If you say 'that isn't needed they will just use the SPU' then why not just use an ARM chip for which you won't need to reinvent the wheel in your software.

Now try finding an ARM which even gets close to a single SPUs performance.

Embedded systems are not like desktop systems, they obviously want to reuse code but there is no "legacy" to worry about.

ARM has most of the mobile phone market wrapped up but certainly not the entire CE sector. They don't seem to have had many design wins in the console sector...

Take a SetTopBox or cheapo DVD apart and you can find all sorts of different devices, all ASICs or off the shelf parts, you'll not find any FPGAs. There's all sorts of different processors in use, PowerPC, MIPs, Transputers and more.

IBM do a range of STB chips based on a low end PowerPC which includes all manner of I/O ports, gfx, MPEG2 audio / video decoding, decryption, Dolby hardware etc. They've very cheap in big volumes and you'll probably find some in those cheapo DVD players. They use around 2W, that was a few years ago...

Then we wanted HD and funky 3D GUIs, so ATI developed a whole new chip.

Then they wanted H.264 so a new batch of chips will be developed.

Now they're talking about VOIP, maybe even with video, the existing chips can decode this but can't encode so that's another new chip...

Each revision is costing 10's of millions to develop. With Cell you could do those changes in software.

STBs also require other chips e.g. demodulators, usually ASICs because no CPU or DSPs are powerful enough. If you can do that on the processor you can save money. CE is all about saving money.

Cell is too big, too expensive and too hot for that end of the market at the moment. Once they have done a die shrink and made the "mini Cell" or "micro Cell" they've talked about it'll be in the right range.

It'll turn up in high end stuff first and it'll probably be used in place of DSPs, FPGAs and ASICs in industrial stuff. Think mobile phone base stations or big printers. Cells have a big advantage over ASICs and FPGAs in that they are much easier to program and they'll be a lot cheaper. ASICs are cheap if you are producing millions of them, if not you have the problem of paying $15 million + in development costs.
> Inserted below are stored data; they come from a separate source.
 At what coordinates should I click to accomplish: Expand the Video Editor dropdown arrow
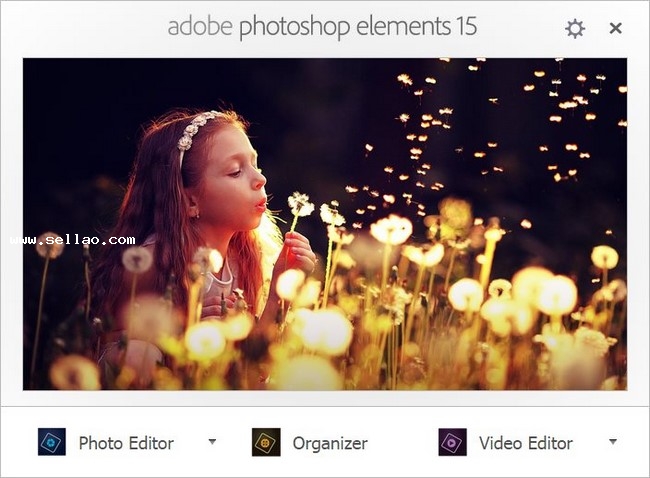612,441
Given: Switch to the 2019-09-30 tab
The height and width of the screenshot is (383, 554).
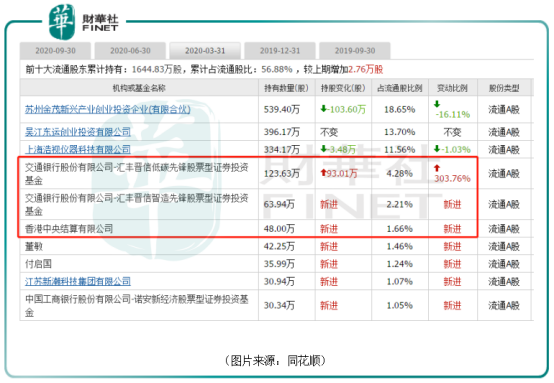Looking at the screenshot, I should [x=355, y=51].
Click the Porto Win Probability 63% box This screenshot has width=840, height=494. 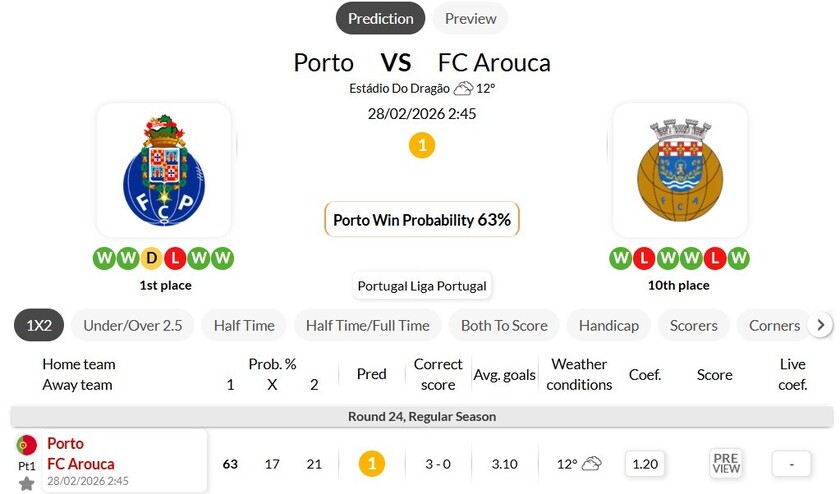click(x=422, y=220)
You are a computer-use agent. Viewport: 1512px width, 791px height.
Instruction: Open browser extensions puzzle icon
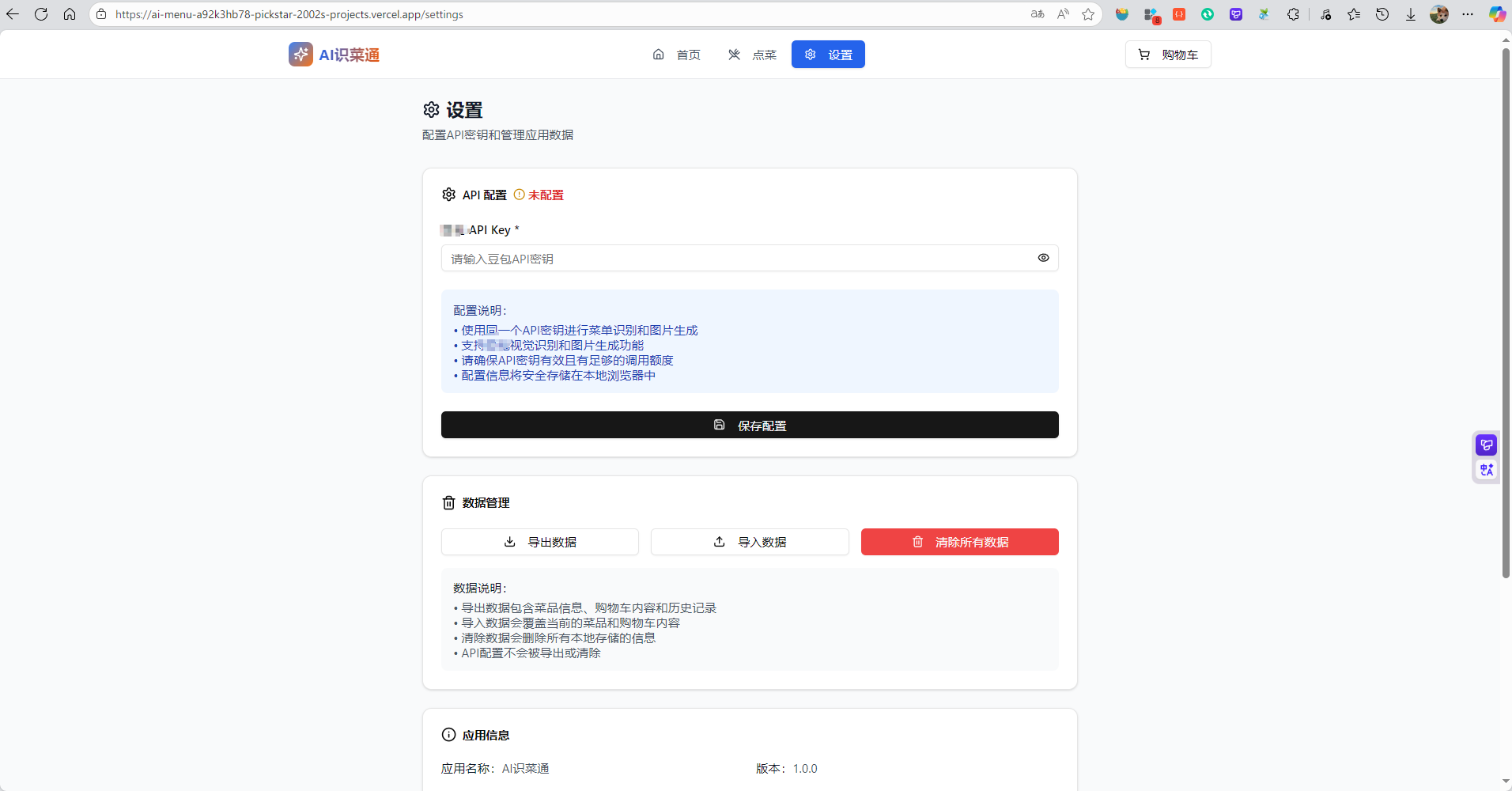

FPGAs cost less but they're harder to develop and you'll need a circuit board.

You can bet STI will be pushing Cell into CE, after all it was in part specifically designed for it.
 
ADEX said:
Take a SetTopBox or cheapo DVD apart and you can find all sorts of different devices, all ASICs or off the shelf parts, you'll not find any FPGAs. There's all sorts of different processors in use, PowerPC, MIPs, Transputers and more.

IBM do a range of STB chips based on a low end PowerPC which includes all manner of I/O ports, gfx, MPEG2 audio / video decoding, decryption, Dolby hardware etc. They've very cheap in big volumes and you'll probably find some in those cheapo DVD players. They use around 2W, that was a few years ago...
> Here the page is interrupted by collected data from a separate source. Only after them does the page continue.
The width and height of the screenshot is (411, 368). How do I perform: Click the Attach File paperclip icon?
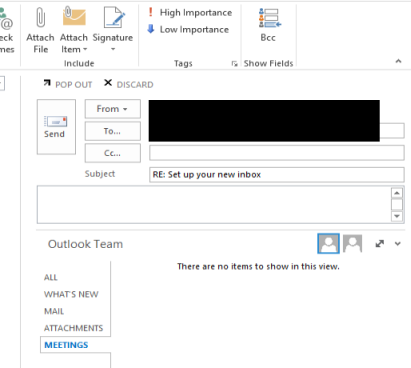point(40,17)
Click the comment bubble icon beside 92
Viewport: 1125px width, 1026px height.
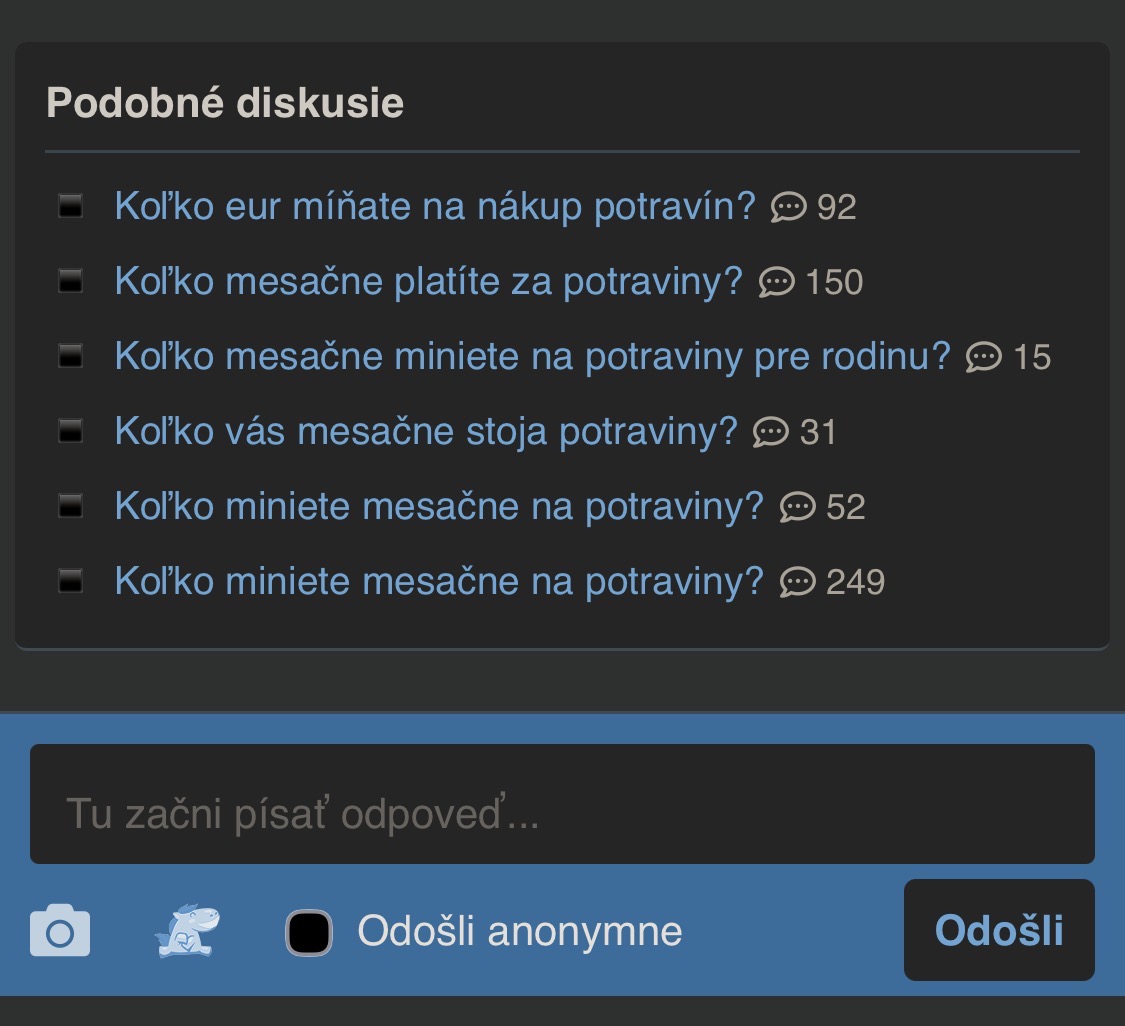pos(788,207)

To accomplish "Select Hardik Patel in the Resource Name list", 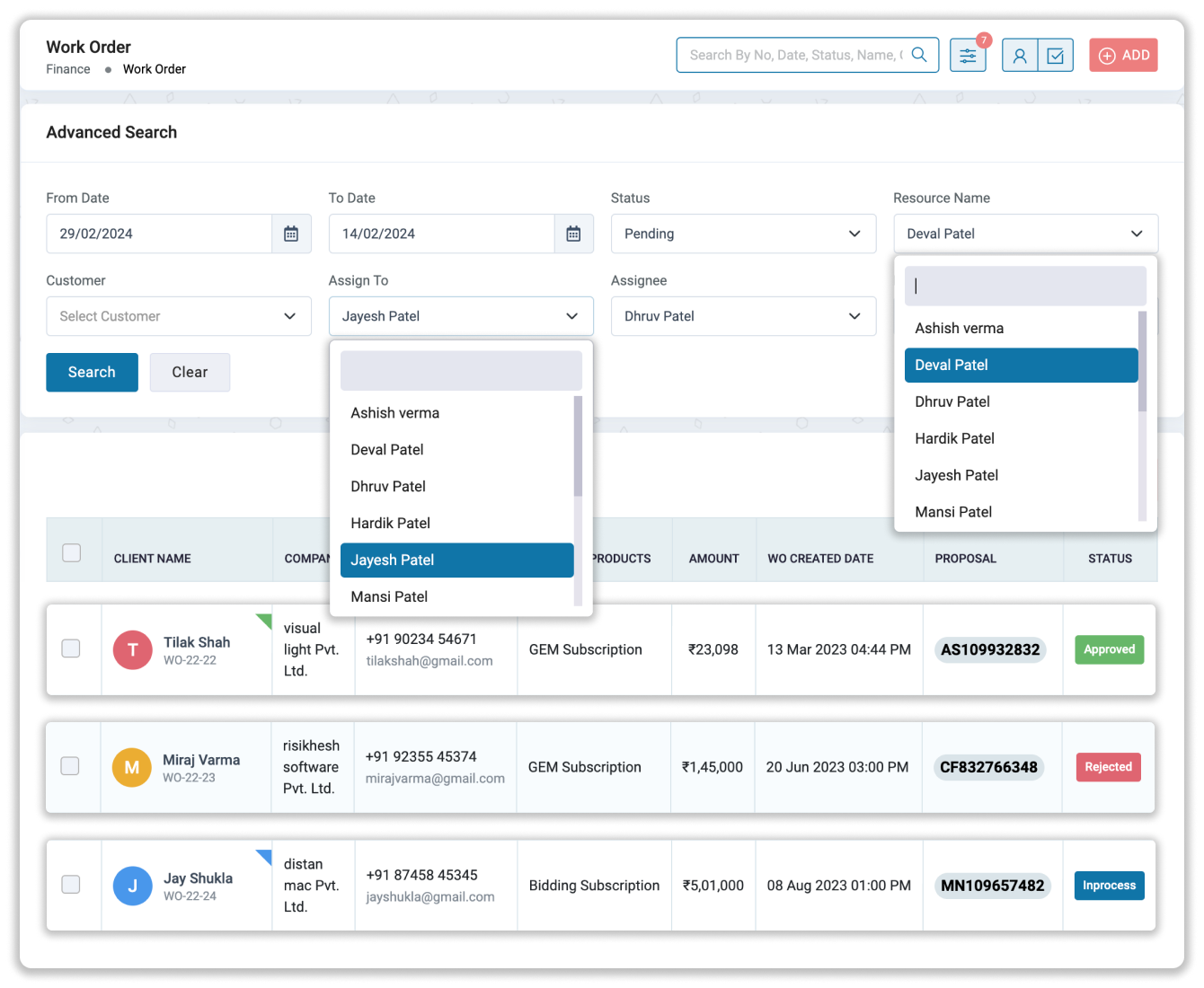I will tap(954, 438).
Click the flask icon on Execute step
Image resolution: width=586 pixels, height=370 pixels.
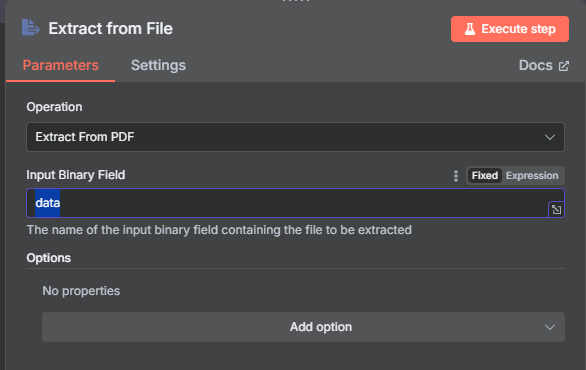(x=470, y=29)
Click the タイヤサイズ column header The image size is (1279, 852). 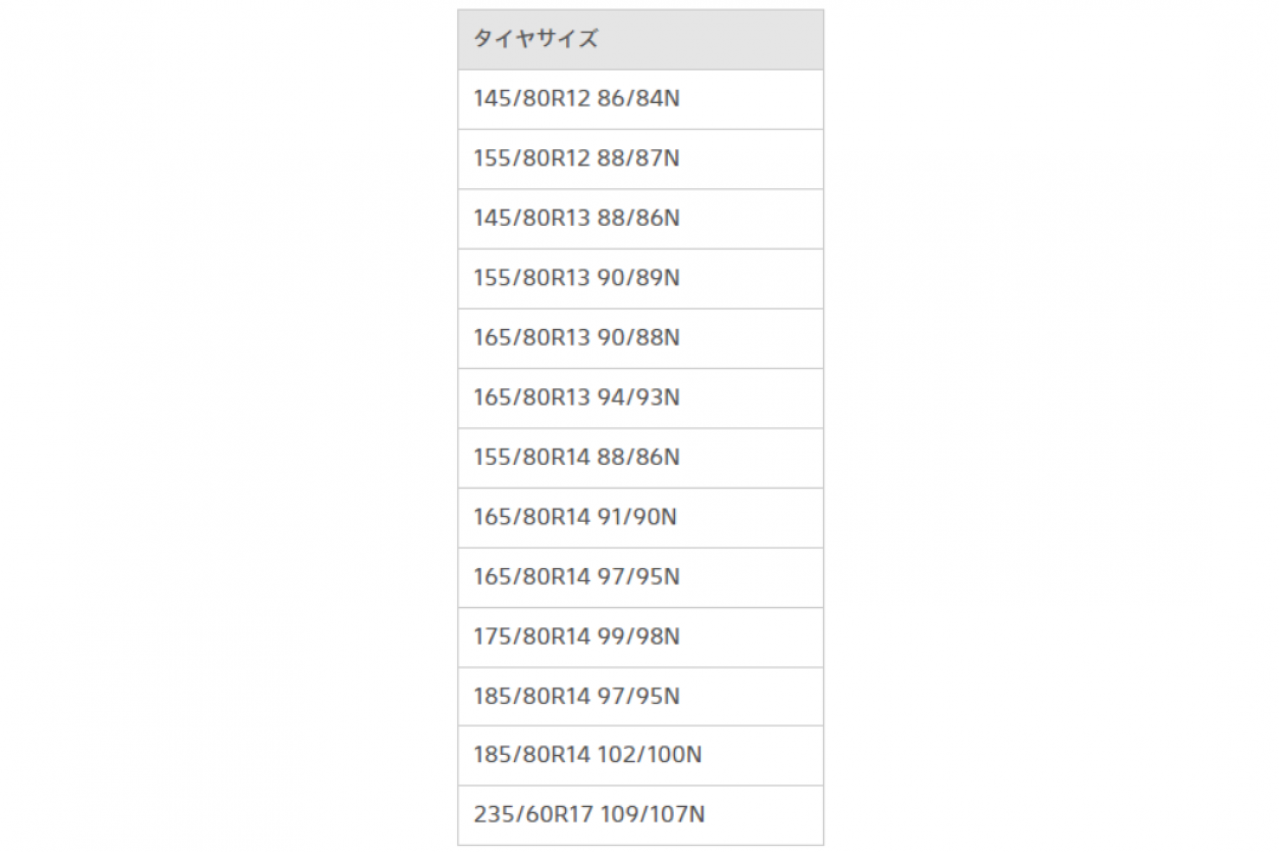coord(640,40)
Then we wanted HD and funky 3D GUIs, so ATI developed a whole new chip.

Then they wanted H.264 so a new batch of chips will be developed.
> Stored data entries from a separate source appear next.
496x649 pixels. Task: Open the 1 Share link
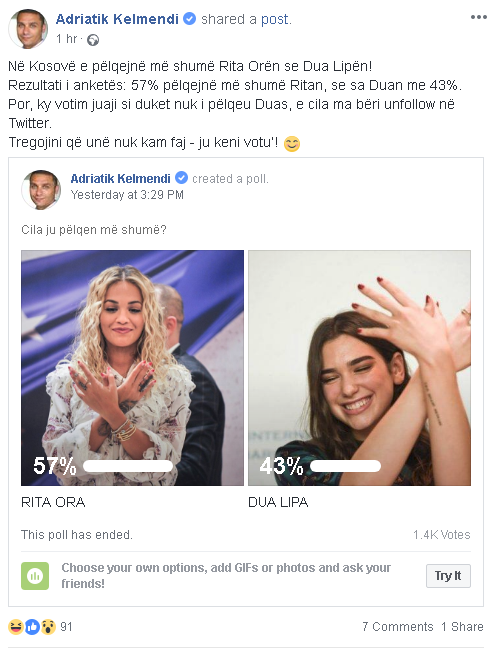tap(462, 627)
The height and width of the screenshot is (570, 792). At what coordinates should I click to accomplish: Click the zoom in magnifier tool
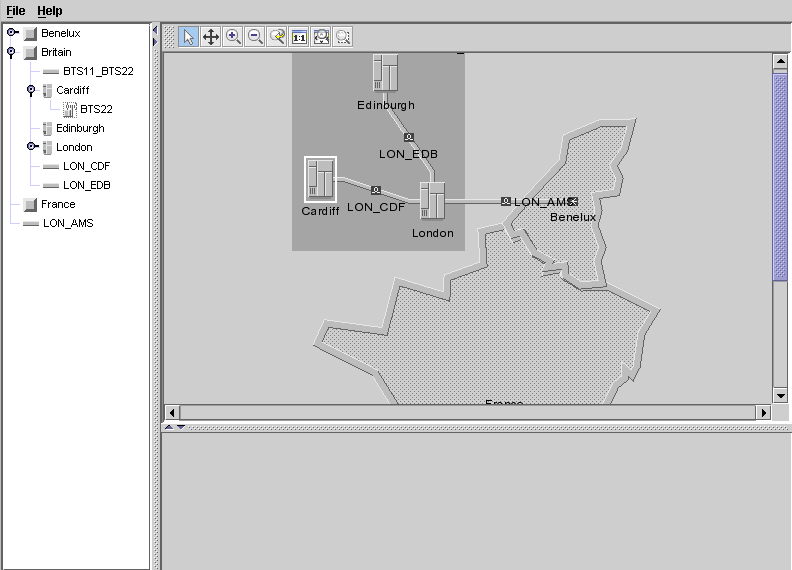pyautogui.click(x=233, y=37)
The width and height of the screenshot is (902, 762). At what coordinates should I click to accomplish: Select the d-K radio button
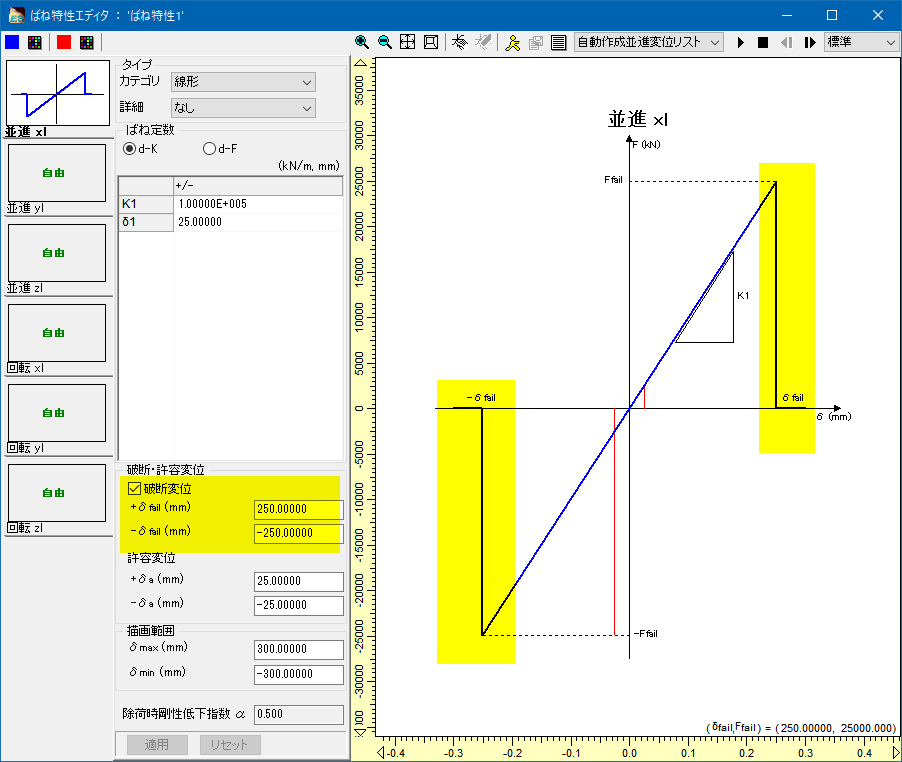(x=130, y=149)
Now they're talking about VOIP, maybe even with video, the existing chips can decode this but can't encode so that's another new chip...

Each revision is costing 10's of millions to develop. With Cell you could do those changes in software.

STBs also require other chips e.g. demodulators, usually ASICs because no CPU or DSPs are powerful enough. If you can do that on the processor you can save money. CE is all about saving money.

Cell is too big, too expensive and too hot for that end of the market at the moment. Once they have done a die shrink and made the "mini Cell" or "micro Cell" they've talked about it'll be in the right range.

It'll turn up in high end stuff first and it'll probably be used in place of DSPs, FPGAs and ASICs in industrial stuff. Think mobile phone base stations or big printers. Cells have a big advantage over ASICs and FPGAs in that they are much easier to program and they'll be a lot cheaper. ASICs are cheap if you are producing millions of them, if not you have the problem of paying $15 million + in development costs. FPGAs cost less but they're harder to develop and you'll need a circuit board.

You can bet STI will be pushing Cell into CE, after all it was in part specifically designed for it.

QFT. More people need to listen to this man.